** Begin RECORD LIST **
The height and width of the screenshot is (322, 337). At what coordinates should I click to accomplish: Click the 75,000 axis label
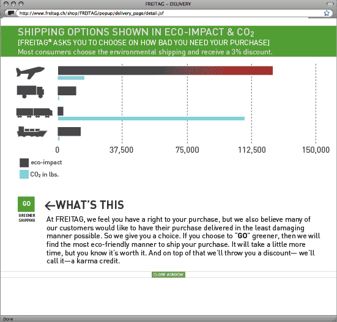click(x=187, y=150)
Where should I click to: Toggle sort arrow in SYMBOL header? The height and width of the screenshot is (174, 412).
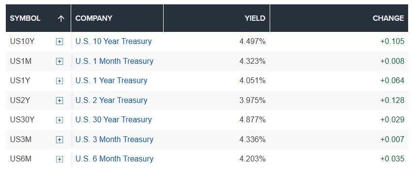(61, 18)
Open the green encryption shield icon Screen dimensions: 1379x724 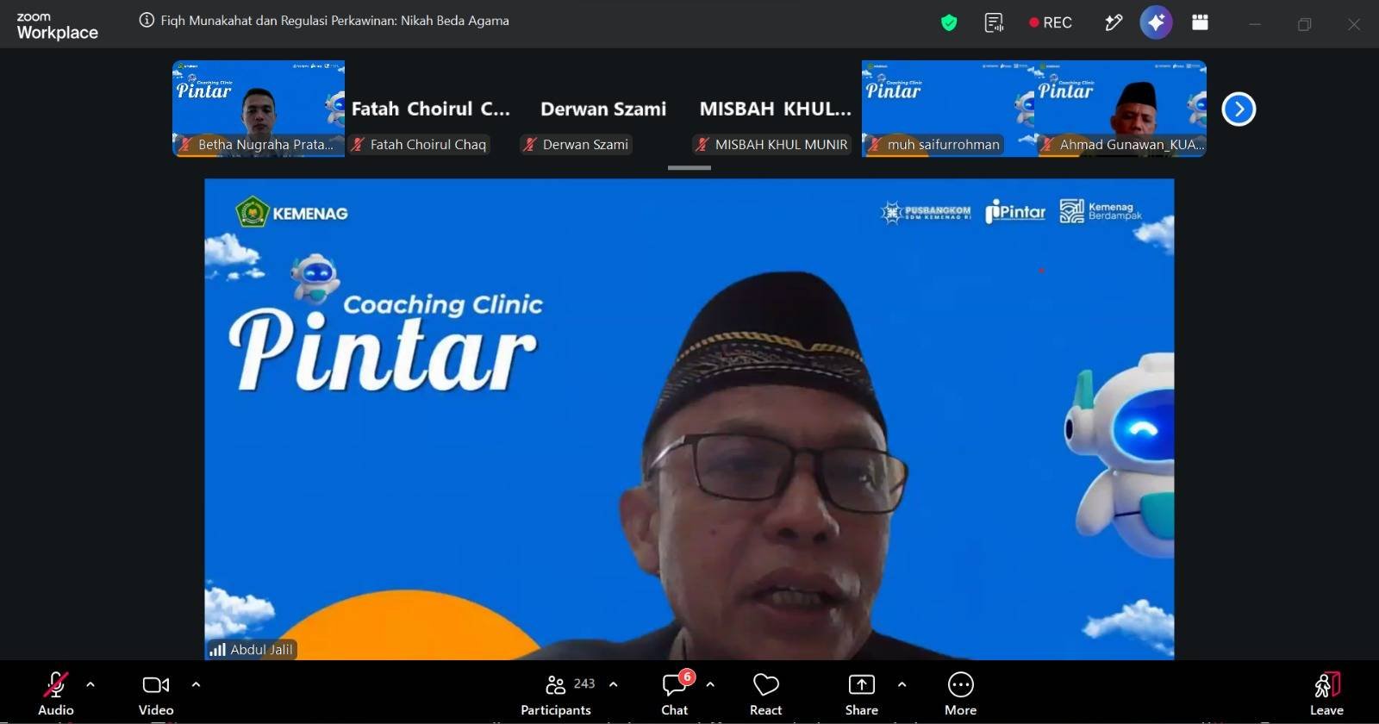coord(949,23)

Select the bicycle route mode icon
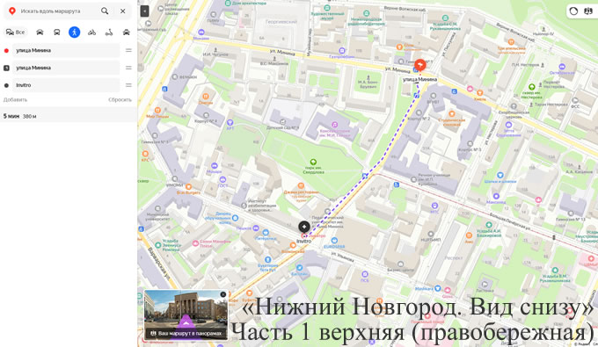pyautogui.click(x=92, y=33)
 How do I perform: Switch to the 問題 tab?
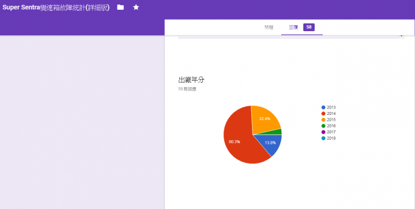(269, 27)
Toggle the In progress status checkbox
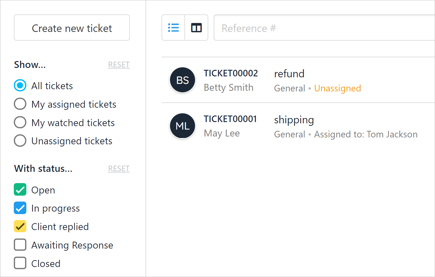This screenshot has height=277, width=435. coord(20,208)
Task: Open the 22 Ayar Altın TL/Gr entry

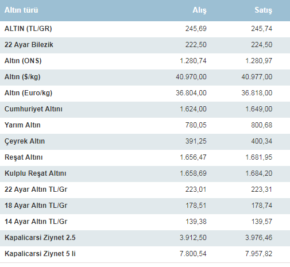Action: tap(36, 189)
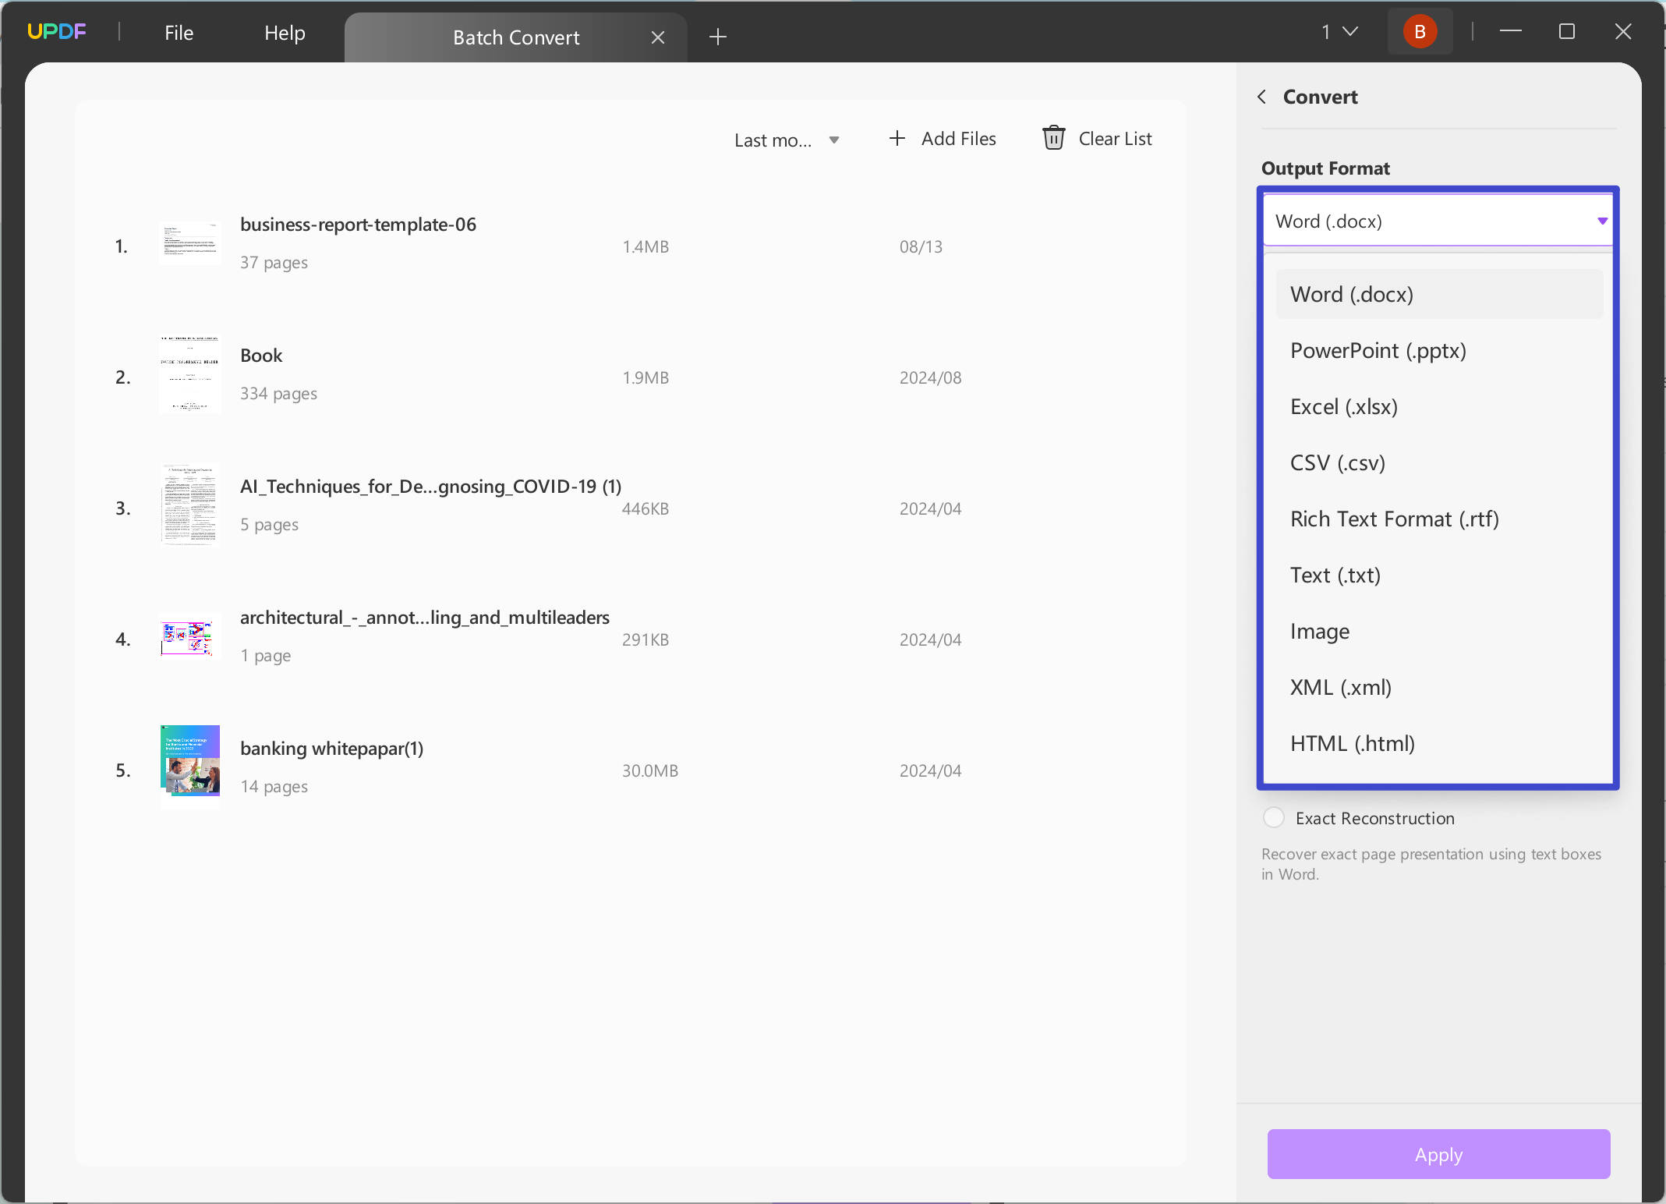
Task: Close the Batch Convert tab
Action: [x=658, y=37]
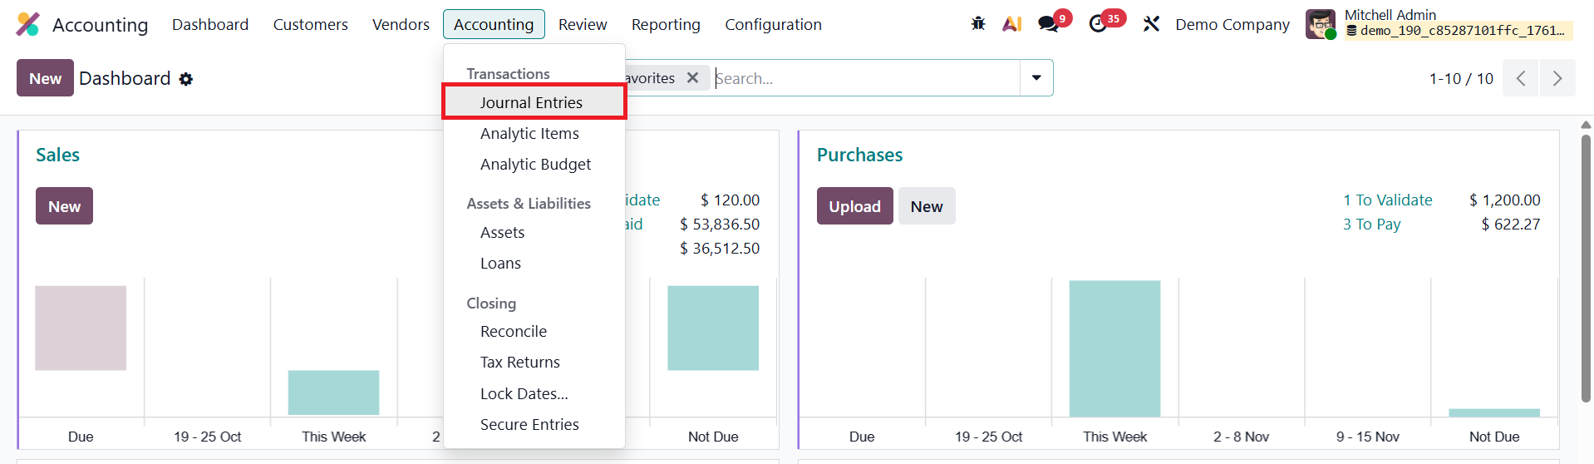The image size is (1594, 464).
Task: Open Dashboard gear settings icon
Action: (x=186, y=79)
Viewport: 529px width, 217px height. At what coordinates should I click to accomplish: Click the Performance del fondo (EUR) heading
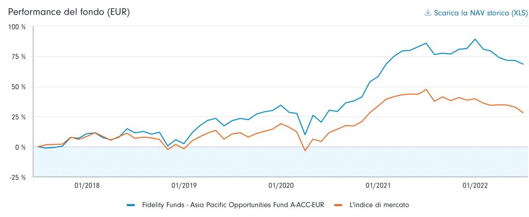pos(69,12)
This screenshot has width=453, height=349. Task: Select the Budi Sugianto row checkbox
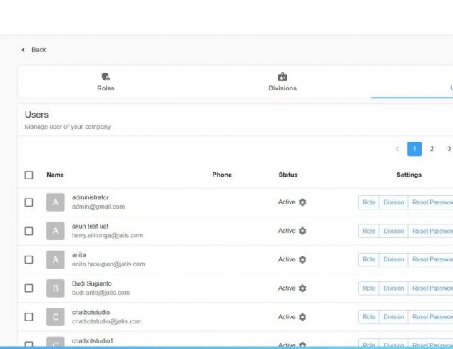[29, 288]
** End RECORD LIST **
● **GIVEN REQUEST**:
Reproduce the lines of the dataset excerpt word for word, starting with the line containing "Select the bicycle route mode icon" and going on through the end of the records. Leave out the pictures.

● **RESULT OF THE EXERCISE**:
Select the bicycle route mode icon
pyautogui.click(x=92, y=33)
 How do I perform: Switch to the 問題 tab?
(269, 27)
Toggle the In progress status checkbox
This screenshot has height=277, width=435. coord(20,208)
Task: Open the 22 Ayar Altın TL/Gr entry

Action: tap(36, 189)
Task: Close the Batch Convert tab
Action: [x=658, y=37]
The image size is (1594, 464).
Task: Open Dashboard gear settings icon
Action: (x=186, y=79)
Viewport: 529px width, 217px height. At what coordinates should I click to accomplish: Click the Performance del fondo (EUR) heading
pos(69,12)
This screenshot has width=453, height=349. Task: Select the Budi Sugianto row checkbox
[29, 288]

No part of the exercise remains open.